Materiale proposto:
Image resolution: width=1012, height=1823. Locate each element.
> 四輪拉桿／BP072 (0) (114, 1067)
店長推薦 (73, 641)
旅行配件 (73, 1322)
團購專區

Cosa fare: Stampa di nuovo, senza alcuna modifica, tutte le righe dei record riportati sopra.

Risposta all'esercizio:
Image resolution: width=1012, height=1823. Locate each element.
> 四輪拉桿／BP072 (0) (114, 1067)
店長推薦 (73, 641)
旅行配件 (73, 1322)
團購專區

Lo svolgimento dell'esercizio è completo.